We headed back up to Canon city the long way, over La Veta pass, trying to avoid any snow or impending storms. We drove through La Veta, another burgeoning art community, which has grown significantly since the last time I was there maybe seven years ago. It is still quaint, but I imagine the prices for property are rising as it becomes the new trendy spot. The coolest part of that drive was passing a herd of cows heading back to their barn for the night, and when I thought they were going to walk into the road just as we pulled up, I was surprised to see them disappear entirely. They were crossing from one pasture to another, under the road through an enormous culvert. Ingenious!

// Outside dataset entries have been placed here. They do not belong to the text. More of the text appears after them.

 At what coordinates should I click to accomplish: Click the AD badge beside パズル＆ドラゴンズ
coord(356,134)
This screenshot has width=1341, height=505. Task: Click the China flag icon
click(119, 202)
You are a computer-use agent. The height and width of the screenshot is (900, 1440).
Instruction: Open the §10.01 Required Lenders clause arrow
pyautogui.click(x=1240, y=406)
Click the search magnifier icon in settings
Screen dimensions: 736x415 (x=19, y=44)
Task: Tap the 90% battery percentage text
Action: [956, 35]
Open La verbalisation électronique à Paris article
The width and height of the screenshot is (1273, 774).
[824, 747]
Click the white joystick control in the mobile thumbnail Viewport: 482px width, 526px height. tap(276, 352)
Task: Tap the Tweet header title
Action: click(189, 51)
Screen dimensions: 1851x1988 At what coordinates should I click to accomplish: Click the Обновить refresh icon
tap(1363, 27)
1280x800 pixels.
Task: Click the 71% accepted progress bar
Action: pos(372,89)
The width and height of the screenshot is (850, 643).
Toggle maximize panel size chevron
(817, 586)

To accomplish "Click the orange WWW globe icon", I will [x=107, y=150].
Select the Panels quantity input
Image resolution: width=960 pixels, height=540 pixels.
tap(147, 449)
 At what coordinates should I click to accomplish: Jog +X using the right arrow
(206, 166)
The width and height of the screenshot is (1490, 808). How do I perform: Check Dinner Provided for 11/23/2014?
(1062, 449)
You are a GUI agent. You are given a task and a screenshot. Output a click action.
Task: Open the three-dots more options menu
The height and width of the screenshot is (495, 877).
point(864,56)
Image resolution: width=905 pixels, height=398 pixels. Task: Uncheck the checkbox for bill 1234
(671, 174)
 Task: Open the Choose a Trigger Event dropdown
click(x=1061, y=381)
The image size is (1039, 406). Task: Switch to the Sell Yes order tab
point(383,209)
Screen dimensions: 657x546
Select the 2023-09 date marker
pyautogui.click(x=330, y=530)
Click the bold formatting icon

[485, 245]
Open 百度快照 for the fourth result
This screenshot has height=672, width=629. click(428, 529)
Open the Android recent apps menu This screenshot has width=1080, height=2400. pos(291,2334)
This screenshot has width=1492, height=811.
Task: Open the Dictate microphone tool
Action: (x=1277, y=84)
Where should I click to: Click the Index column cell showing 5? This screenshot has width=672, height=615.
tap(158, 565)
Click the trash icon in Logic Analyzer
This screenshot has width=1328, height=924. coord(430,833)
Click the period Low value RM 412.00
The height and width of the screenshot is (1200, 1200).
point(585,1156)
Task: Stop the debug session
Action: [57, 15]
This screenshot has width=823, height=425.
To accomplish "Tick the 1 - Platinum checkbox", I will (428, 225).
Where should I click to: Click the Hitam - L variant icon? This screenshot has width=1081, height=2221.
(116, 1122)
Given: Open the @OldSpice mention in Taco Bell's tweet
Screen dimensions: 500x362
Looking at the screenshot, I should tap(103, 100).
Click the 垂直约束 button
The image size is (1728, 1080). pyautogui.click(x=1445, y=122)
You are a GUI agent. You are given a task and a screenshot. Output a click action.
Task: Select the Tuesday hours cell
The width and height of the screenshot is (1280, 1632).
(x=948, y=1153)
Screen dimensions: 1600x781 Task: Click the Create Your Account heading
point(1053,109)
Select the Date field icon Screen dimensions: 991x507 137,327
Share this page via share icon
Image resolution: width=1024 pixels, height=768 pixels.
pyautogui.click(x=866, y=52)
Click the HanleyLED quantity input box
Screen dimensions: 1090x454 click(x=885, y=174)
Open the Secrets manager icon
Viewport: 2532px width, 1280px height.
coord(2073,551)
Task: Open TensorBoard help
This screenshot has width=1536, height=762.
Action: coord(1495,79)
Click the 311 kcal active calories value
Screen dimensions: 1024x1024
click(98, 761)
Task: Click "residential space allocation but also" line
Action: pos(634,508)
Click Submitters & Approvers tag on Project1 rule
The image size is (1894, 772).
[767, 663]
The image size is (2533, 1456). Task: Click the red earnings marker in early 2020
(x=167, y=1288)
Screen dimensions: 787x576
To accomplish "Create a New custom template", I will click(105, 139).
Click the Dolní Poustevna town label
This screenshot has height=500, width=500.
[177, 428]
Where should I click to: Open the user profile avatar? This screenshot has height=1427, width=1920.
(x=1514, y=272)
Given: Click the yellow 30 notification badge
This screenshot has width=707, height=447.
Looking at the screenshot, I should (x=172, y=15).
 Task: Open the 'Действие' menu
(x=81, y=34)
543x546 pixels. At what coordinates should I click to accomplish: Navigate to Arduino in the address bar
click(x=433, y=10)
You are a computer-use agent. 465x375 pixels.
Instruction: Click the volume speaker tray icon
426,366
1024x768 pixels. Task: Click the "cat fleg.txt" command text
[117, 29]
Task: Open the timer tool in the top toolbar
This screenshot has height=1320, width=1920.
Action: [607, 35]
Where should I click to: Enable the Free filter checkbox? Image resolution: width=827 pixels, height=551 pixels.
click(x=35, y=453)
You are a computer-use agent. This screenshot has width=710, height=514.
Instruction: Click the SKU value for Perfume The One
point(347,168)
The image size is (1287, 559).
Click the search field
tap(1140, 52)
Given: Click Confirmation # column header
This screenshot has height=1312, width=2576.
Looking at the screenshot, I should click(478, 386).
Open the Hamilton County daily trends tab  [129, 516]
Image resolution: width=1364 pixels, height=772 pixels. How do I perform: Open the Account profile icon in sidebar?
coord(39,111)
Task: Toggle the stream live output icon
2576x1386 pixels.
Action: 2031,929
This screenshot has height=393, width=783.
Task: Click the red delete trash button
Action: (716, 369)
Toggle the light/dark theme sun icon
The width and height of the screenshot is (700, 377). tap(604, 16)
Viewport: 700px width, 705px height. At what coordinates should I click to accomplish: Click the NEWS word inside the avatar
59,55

We got home after dark, dropped off the potatoes and got the little kids into bed. Overall, I was pretty happy to be home, back in my warm little house where the outside temperatures never fall to -40 degrees. Sure, it isn't exactly where I want to end up, but if we do end up staying here forever, I'll be okay with it, and I can  take an occasional drive into the sage filled lands of New Mexico every now and then to feed my soul. Here, we are building community and the people we are meeting are wonderful, and it turns out, maybe not so different from me after all.